Nature Journal #1: Sunrise Walk
Nature Journal #3: Sunrise Walk
September 11th, 2023
There is something so peaceful about rising before the sun. The world is still quiet and much of it still dark. Especially living surrounded by college students, the serenity of an early morning is exacerbated by the fact that 20 something year-olds tend to stay in bed as long as possible. I’ve always been an early riser; however, sometimes that meant I was at the gym or the yoga studio or doing homework inside in the early morning hours. And while all those things are still true sometimes, I have found myself forcibly awake and out and about more frequently this year. I attribute this to the work schedule and early morning class that I haven’t had previously.
These mornings make me aware of nature simply because it smacks me in the face; I can’t ignore the sun when it comes beaming through my car window in the morning. When a bird nearly slams into my windshield, the least I can do is spend a passing thought thinking about the birds and its life. I’m finding more and more that I sometimes need nature to smack me in the face for me to be aware of it.
This particular morning I walked outside planning to go on a short run to the gym and then probably spend the rest of my day inside at work. However, as I turned off my street absent-mindedly, I was struck by the colors in the sky. The world had a tint to it- a blueish purplish hue, and it was amazing. Low in the sky came the beginnings of the sun, and the sky was streaked with orange. I heard nothing but the sounds of a few birds. All I did was stand there for probably 10 or so minutes watching the world go by. It is rare to catch a moment without another person or without the sounds of TCU construction and morning traffic.

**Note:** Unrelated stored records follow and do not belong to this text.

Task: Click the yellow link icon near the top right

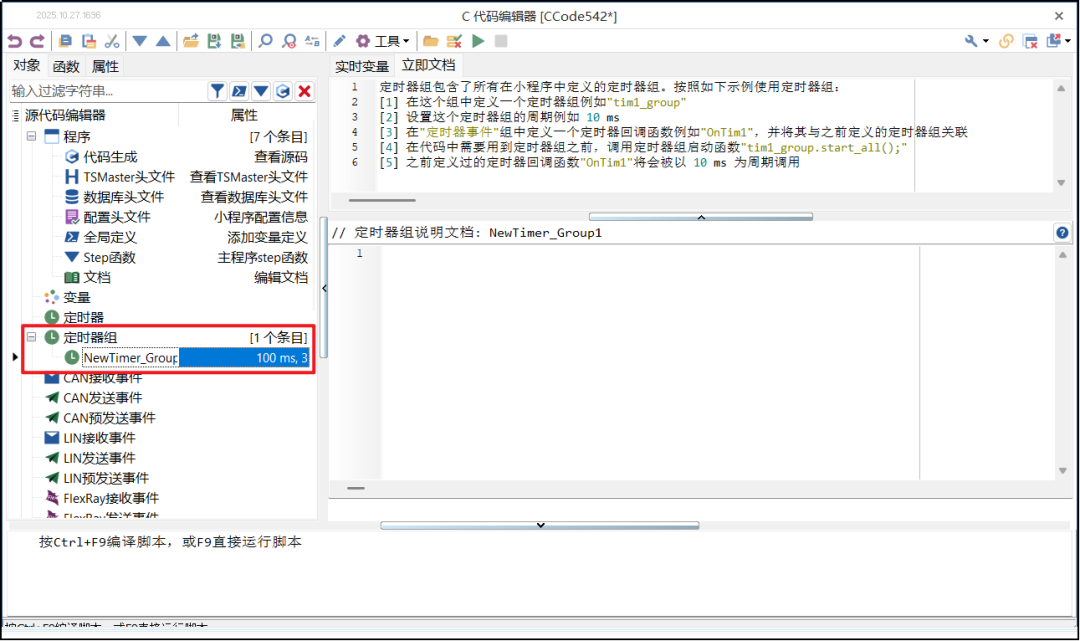Action: 1005,41
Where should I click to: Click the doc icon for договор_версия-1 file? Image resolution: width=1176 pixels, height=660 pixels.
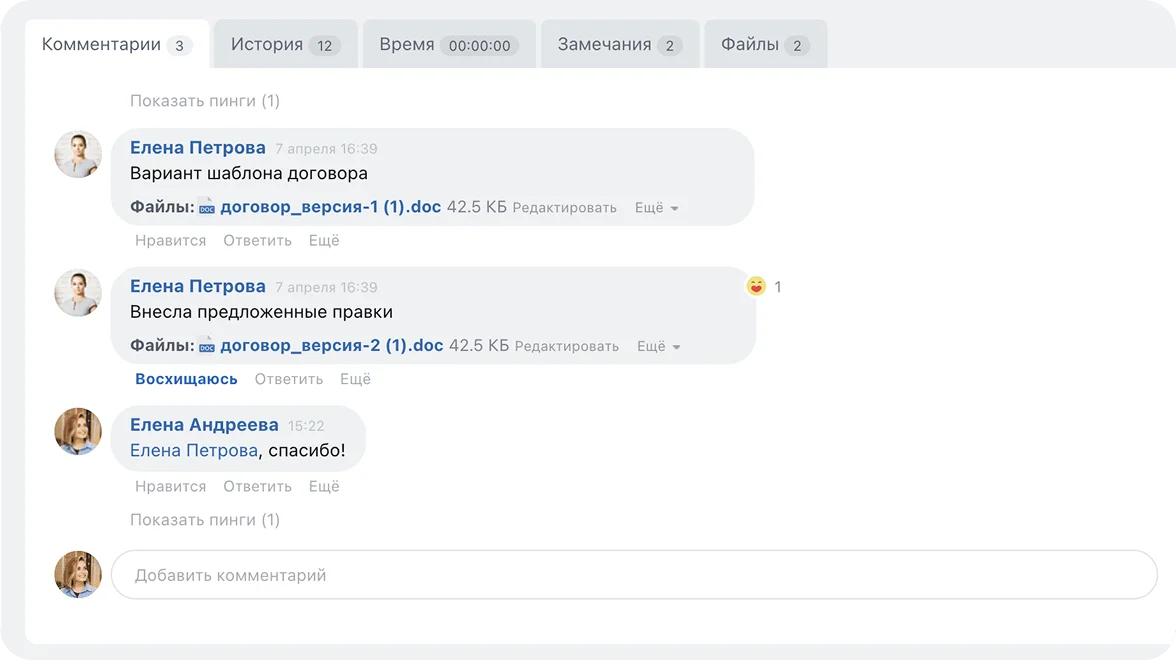(x=207, y=208)
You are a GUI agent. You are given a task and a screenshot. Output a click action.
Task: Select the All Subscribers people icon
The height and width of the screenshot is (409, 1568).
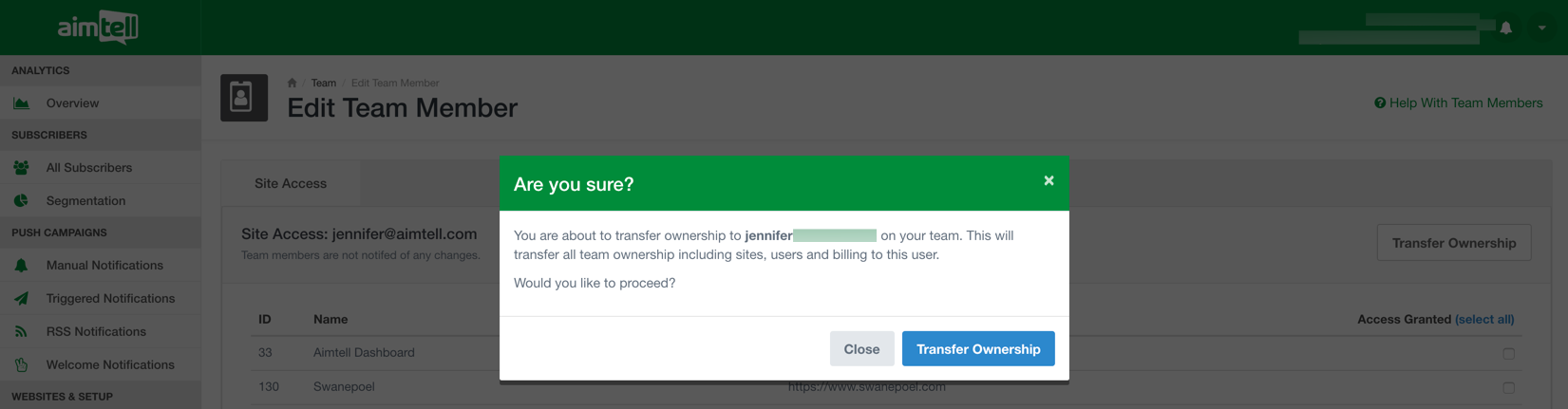pyautogui.click(x=21, y=167)
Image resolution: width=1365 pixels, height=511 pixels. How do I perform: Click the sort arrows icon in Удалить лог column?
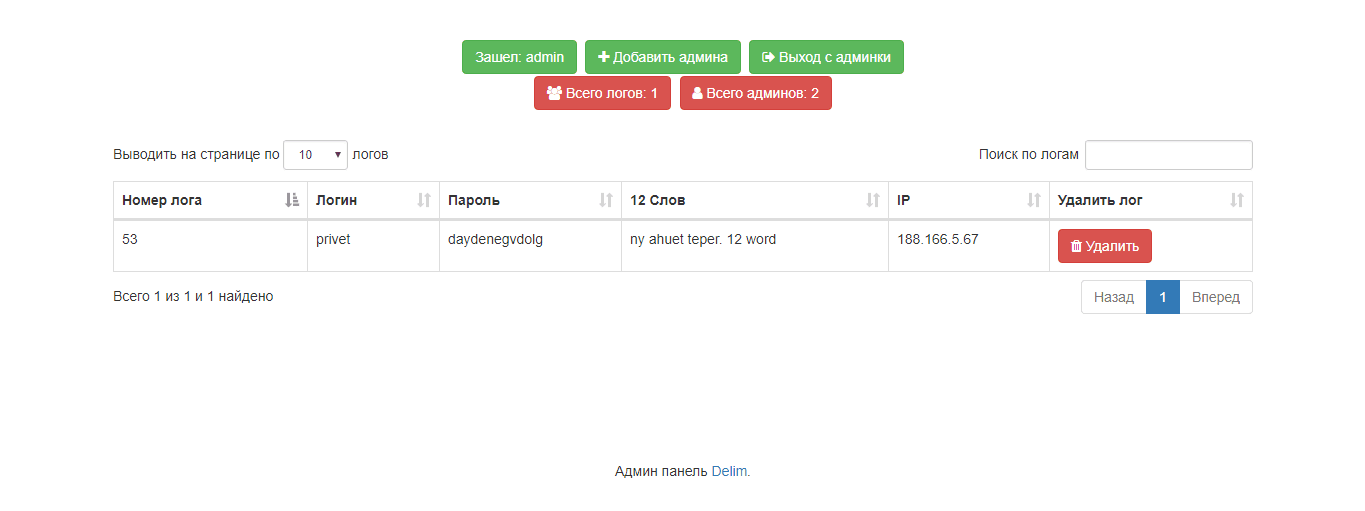click(x=1237, y=200)
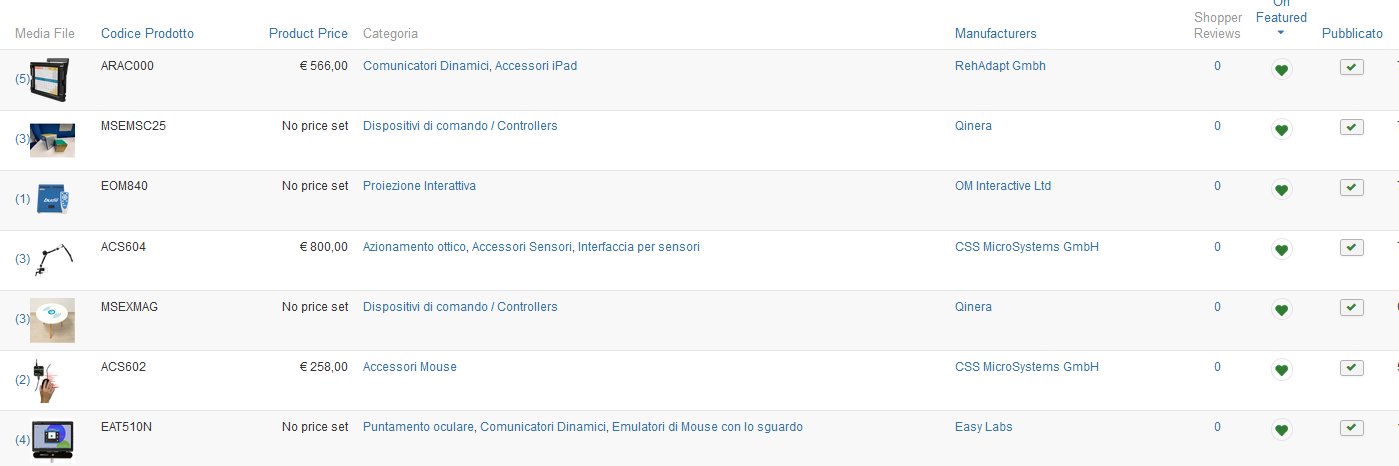Click the featured heart icon for ACS604

tap(1281, 250)
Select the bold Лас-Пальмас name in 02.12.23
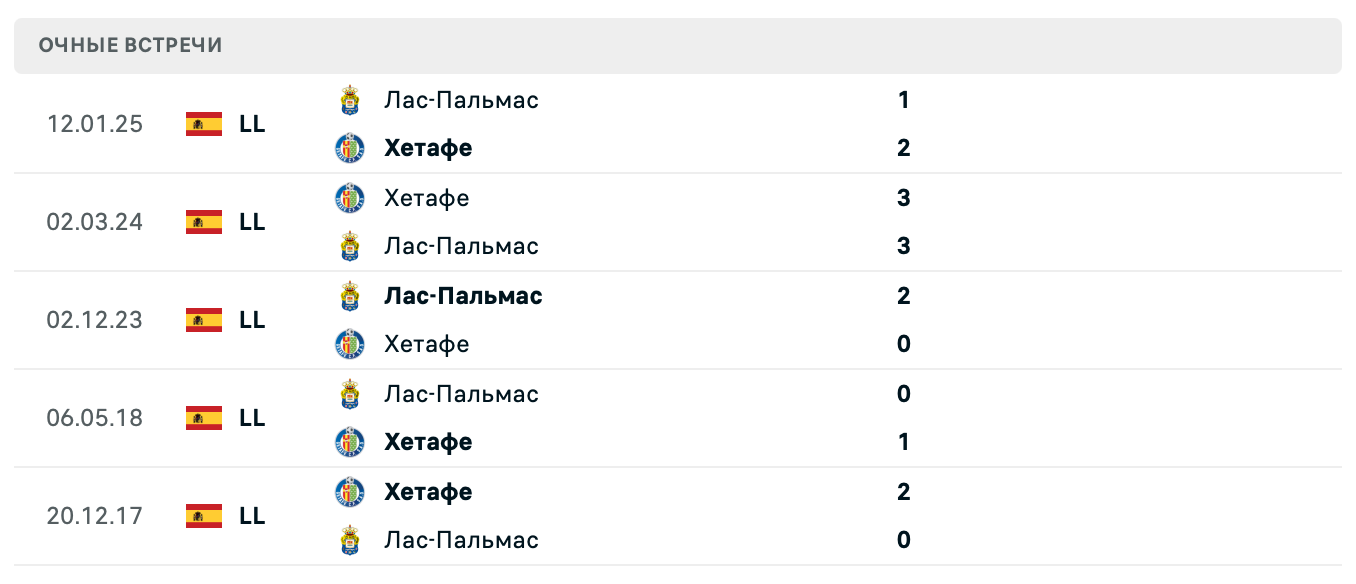The height and width of the screenshot is (584, 1356). click(x=464, y=296)
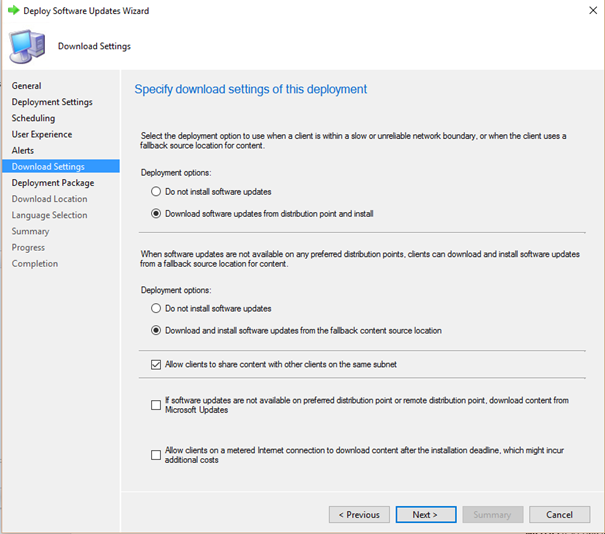Enable download content from Microsoft Updates checkbox
The image size is (605, 534).
156,405
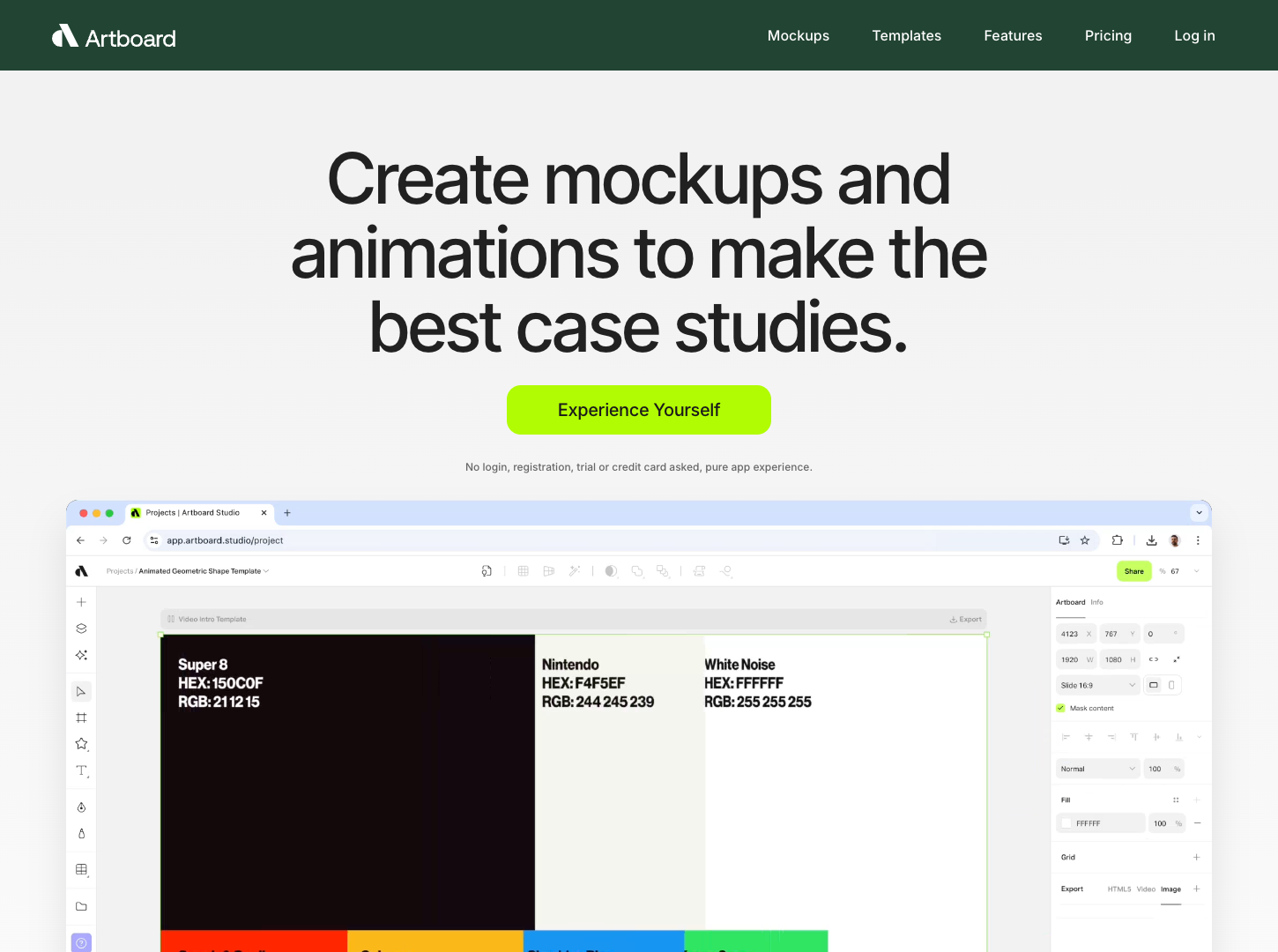Click the help button at sidebar bottom
The width and height of the screenshot is (1278, 952).
coord(81,942)
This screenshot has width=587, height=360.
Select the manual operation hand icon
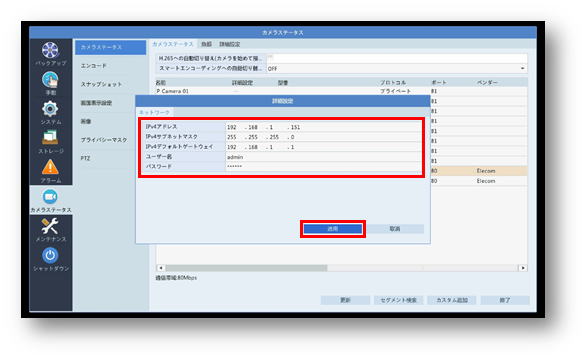pos(50,79)
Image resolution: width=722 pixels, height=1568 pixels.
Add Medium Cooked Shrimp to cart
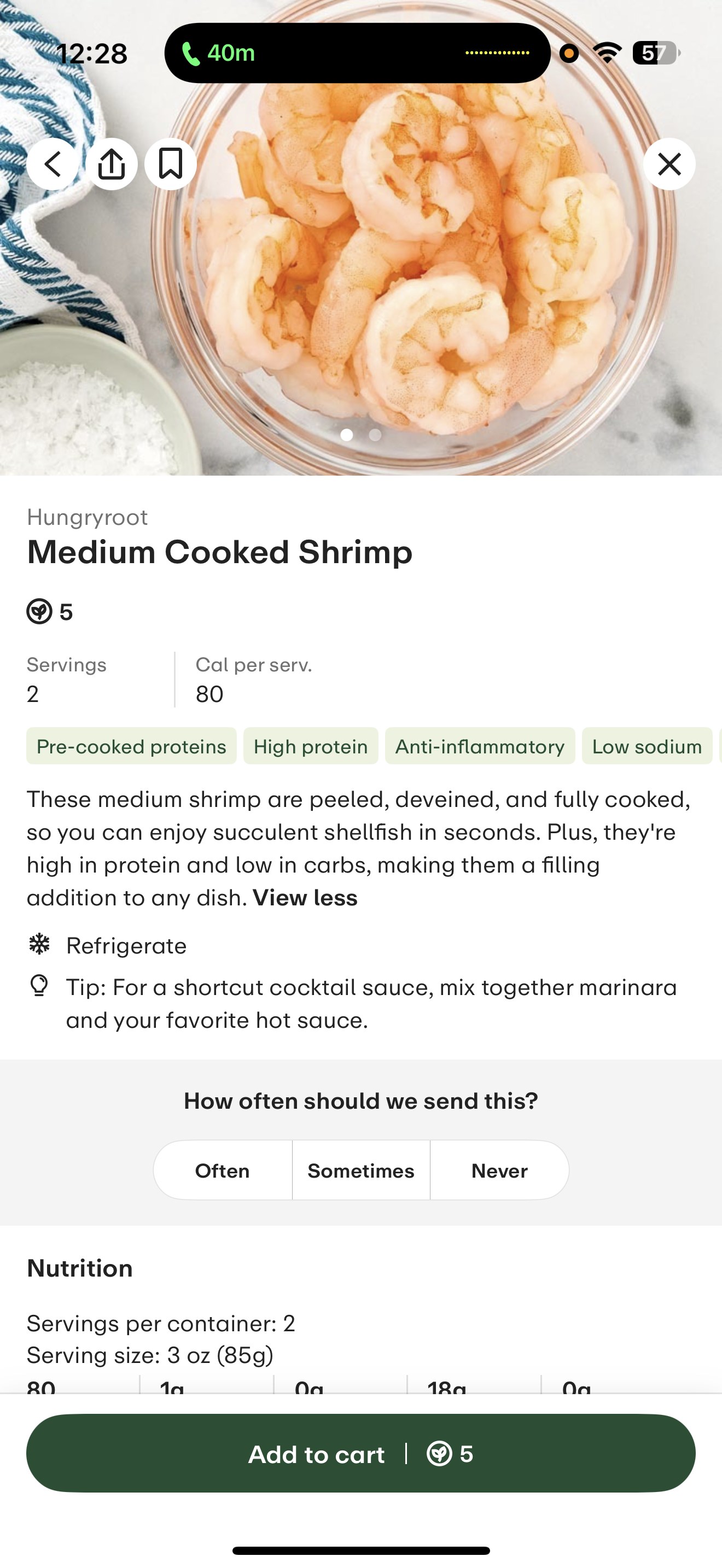pos(361,1453)
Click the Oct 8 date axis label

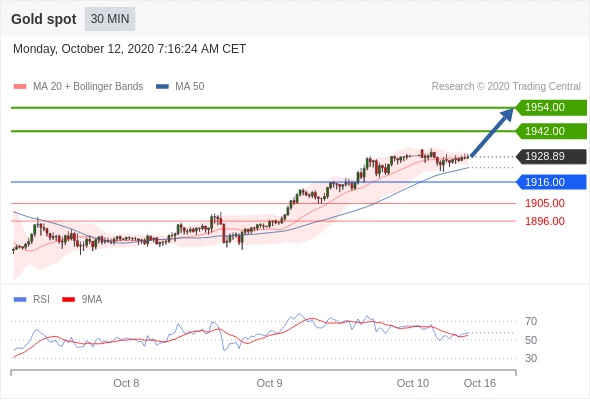click(x=126, y=383)
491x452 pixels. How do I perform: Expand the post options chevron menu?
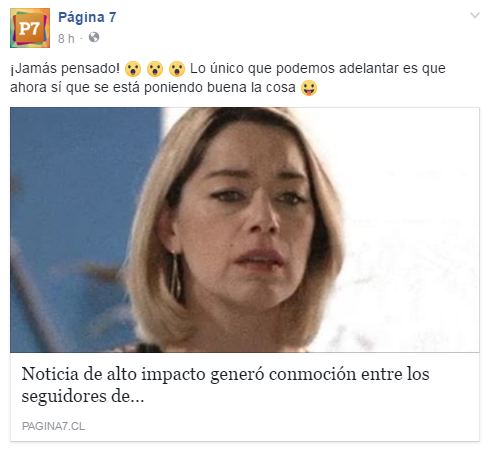[x=475, y=15]
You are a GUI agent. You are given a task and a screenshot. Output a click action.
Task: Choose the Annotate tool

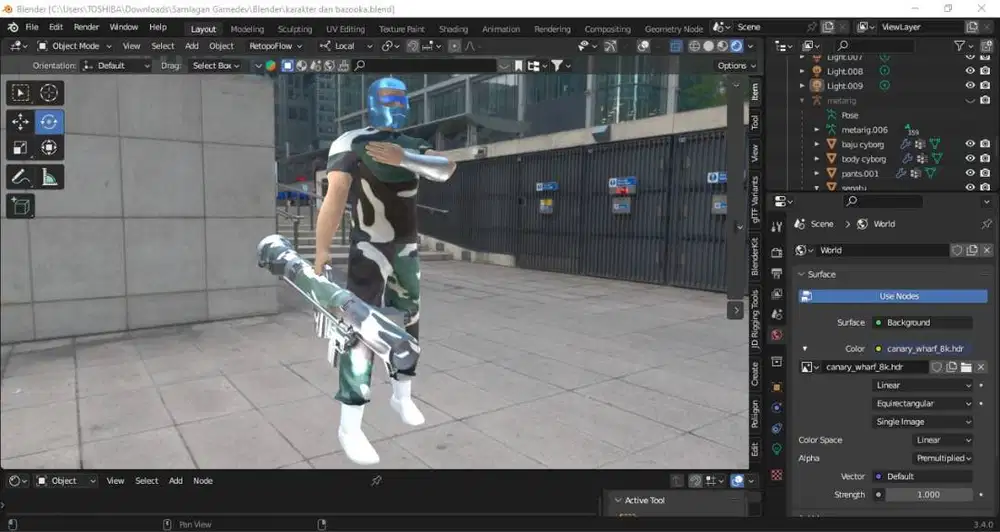click(x=20, y=177)
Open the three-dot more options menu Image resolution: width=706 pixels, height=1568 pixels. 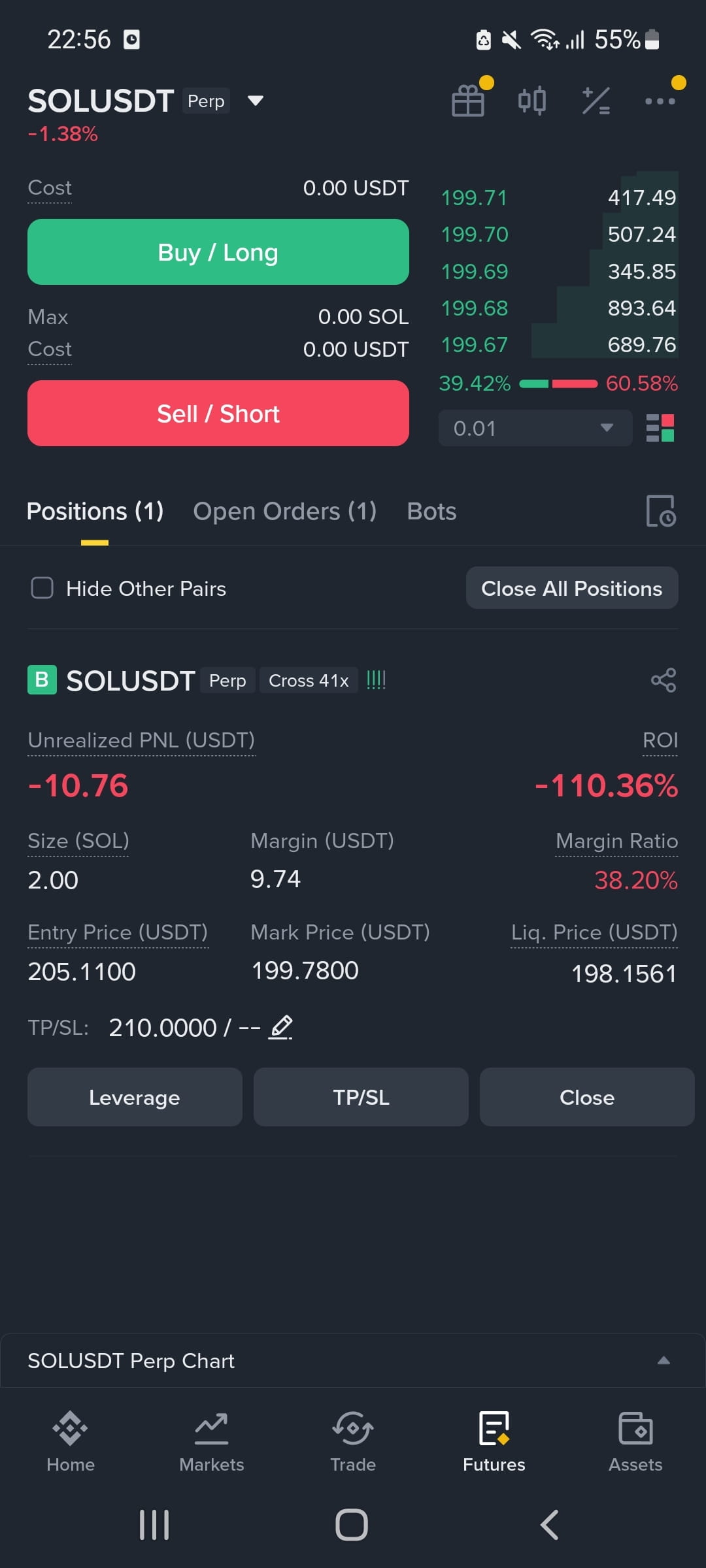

This morning walk reminded me of solitude and of true silence. As somebody who often has a packed schedule and constant stimulation, the quiet is good for me. It is good for my heart and good for my mind. I was smiling ear to ear at this unplanned miracle; this glimpse of my day that I didn’t plan, couldn’t predict, and couldn’t have imagined is ultimately what reminded me of all the good in the world. Coincidentally, or maybe not, it was also 9/11, and I found the reminder of beauty and healing so comforting when this day can also be a reminder of all the horrific loss our nation suffered 22 years ago. Overall, I’m grateful for sunrises, and I’m grateful for a world bigger than my plans and imagination.